TASK INPUTS >>
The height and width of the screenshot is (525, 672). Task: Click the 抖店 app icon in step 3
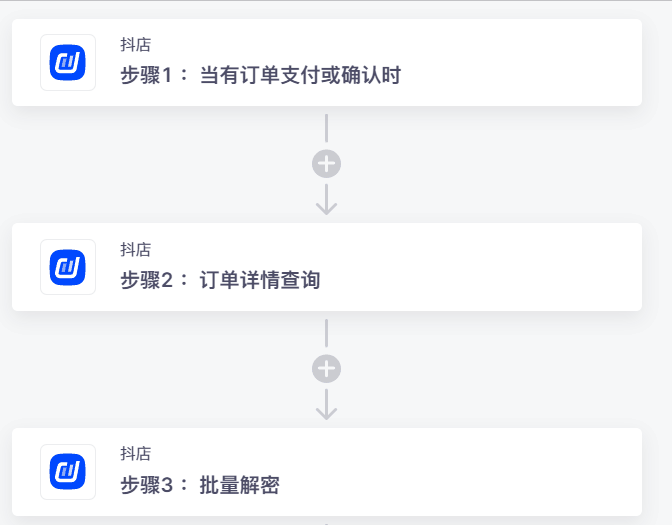tap(68, 472)
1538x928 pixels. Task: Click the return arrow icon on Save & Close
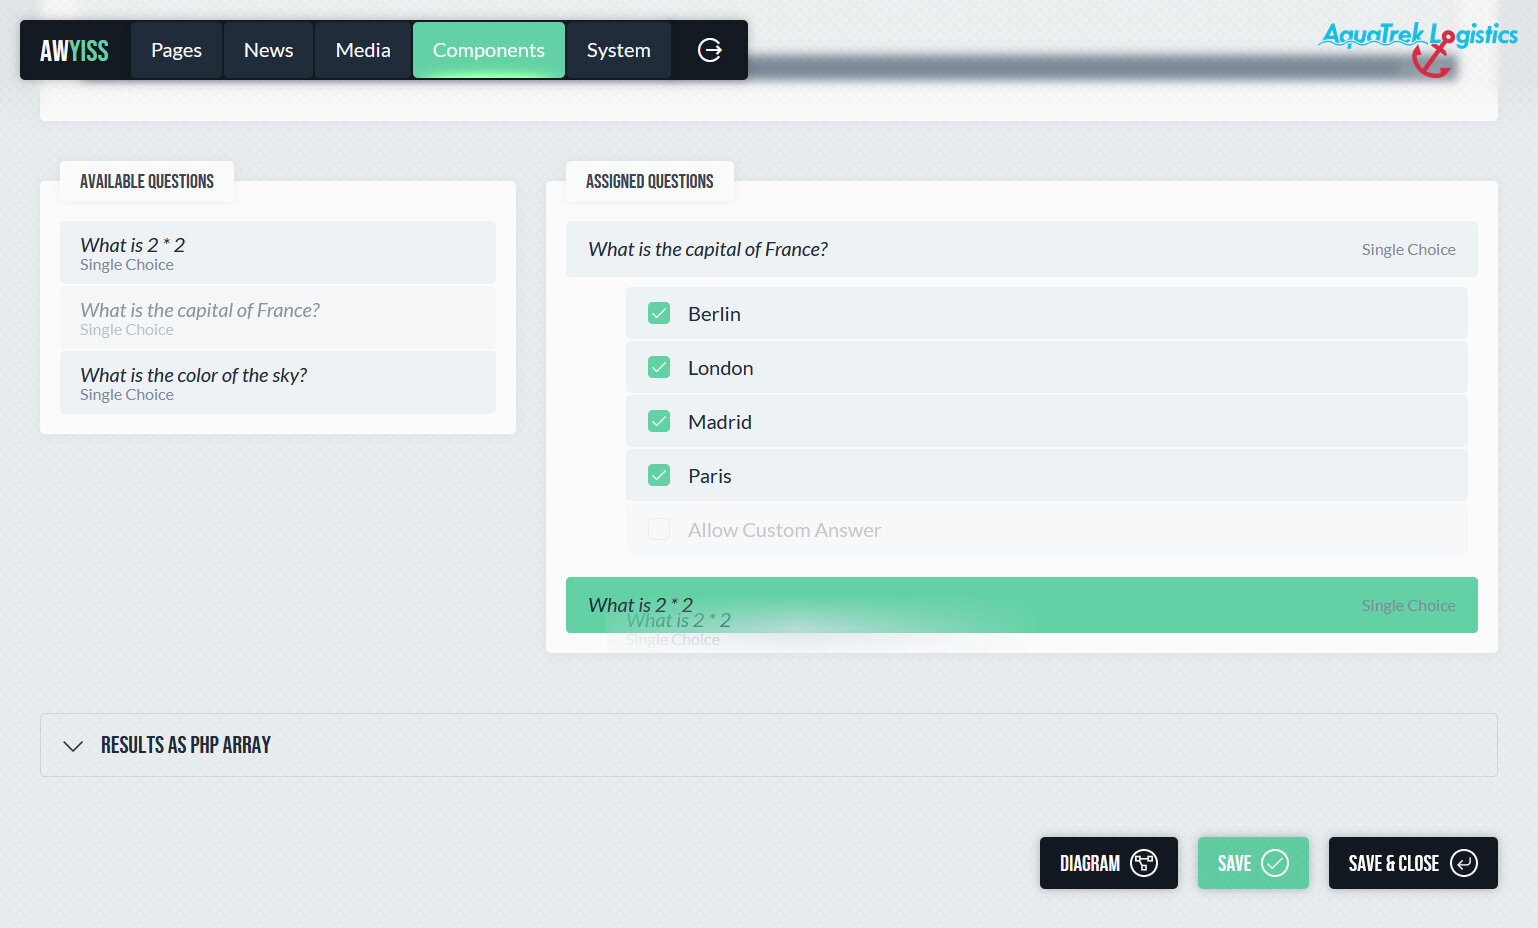pos(1463,863)
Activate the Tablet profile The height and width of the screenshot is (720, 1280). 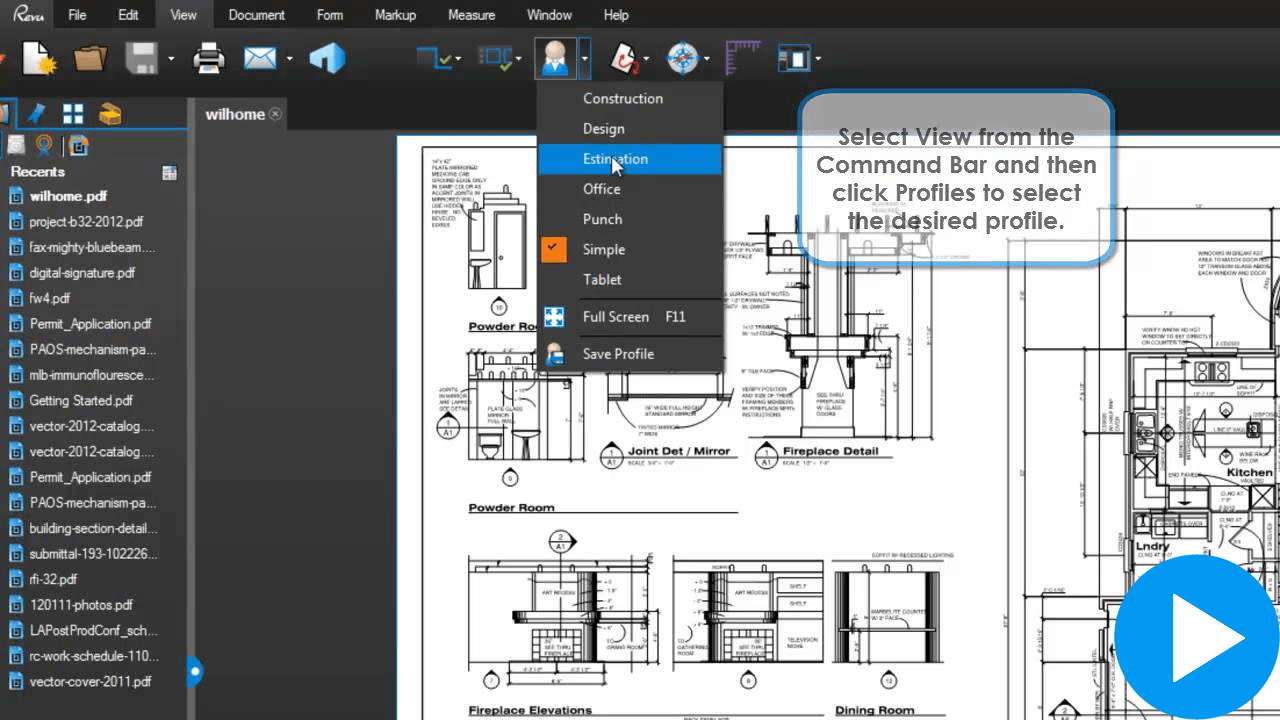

REQUIRED ACTION >> Set down the data above word for word, leaving every picture out.

ANSWER SECTION >>
The height and width of the screenshot is (525, 672). Task: Click the 抖店 app icon in step 3
tap(68, 472)
1538x928 pixels. Task: Click the return arrow icon on Save & Close
pos(1463,863)
Activate the Tablet profile The height and width of the screenshot is (720, 1280). 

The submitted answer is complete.